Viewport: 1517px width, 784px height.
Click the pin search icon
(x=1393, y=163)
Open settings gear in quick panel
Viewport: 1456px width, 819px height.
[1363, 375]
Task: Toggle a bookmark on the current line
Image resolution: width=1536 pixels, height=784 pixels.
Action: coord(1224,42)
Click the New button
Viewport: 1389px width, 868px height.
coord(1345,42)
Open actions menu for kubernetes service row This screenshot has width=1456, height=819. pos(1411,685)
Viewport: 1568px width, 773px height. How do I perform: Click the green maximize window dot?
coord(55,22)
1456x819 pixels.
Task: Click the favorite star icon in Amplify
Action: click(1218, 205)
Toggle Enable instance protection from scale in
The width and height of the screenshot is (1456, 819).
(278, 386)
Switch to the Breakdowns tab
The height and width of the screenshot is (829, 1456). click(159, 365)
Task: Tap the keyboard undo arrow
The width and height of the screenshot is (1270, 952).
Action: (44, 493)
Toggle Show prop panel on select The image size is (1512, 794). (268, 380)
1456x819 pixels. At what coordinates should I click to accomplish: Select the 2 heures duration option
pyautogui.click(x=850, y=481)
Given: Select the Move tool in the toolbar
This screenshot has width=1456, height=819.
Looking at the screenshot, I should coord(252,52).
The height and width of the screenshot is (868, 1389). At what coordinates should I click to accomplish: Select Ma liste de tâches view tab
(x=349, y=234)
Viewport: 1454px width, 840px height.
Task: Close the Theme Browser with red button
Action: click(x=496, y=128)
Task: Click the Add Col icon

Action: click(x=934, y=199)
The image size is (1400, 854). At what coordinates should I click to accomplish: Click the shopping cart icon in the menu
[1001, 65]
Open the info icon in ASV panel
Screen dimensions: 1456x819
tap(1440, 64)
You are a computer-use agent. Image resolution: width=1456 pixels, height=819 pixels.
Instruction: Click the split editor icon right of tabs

- - -

About this exercise: Only lines of the material that contain the word "Toggle" belong in the answer; copy each one.

Exercise output:
Task: Toggle a bookmark on the current line
Toggle Enable instance protection from scale in
Toggle Show prop panel on select The image size is (1512, 794). (268, 380)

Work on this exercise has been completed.